[Dataset records]
• • • •

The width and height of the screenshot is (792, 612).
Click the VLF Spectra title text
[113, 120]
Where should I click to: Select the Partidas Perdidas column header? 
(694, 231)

• • • •

EXERCISE REQUIREMENTS: Rescale the data above by repeating every line, requests included, with each coordinate in the answers multiplied by 1.3 and rounded to a whole number, halves rounded up. Everything else stays unchanged.

WORKED SOLUTION:
The width and height of the screenshot is (792, 612).
Click the VLF Spectra title text
[147, 156]
Where should I click to: Select the Partidas Perdidas column header? 
(902, 300)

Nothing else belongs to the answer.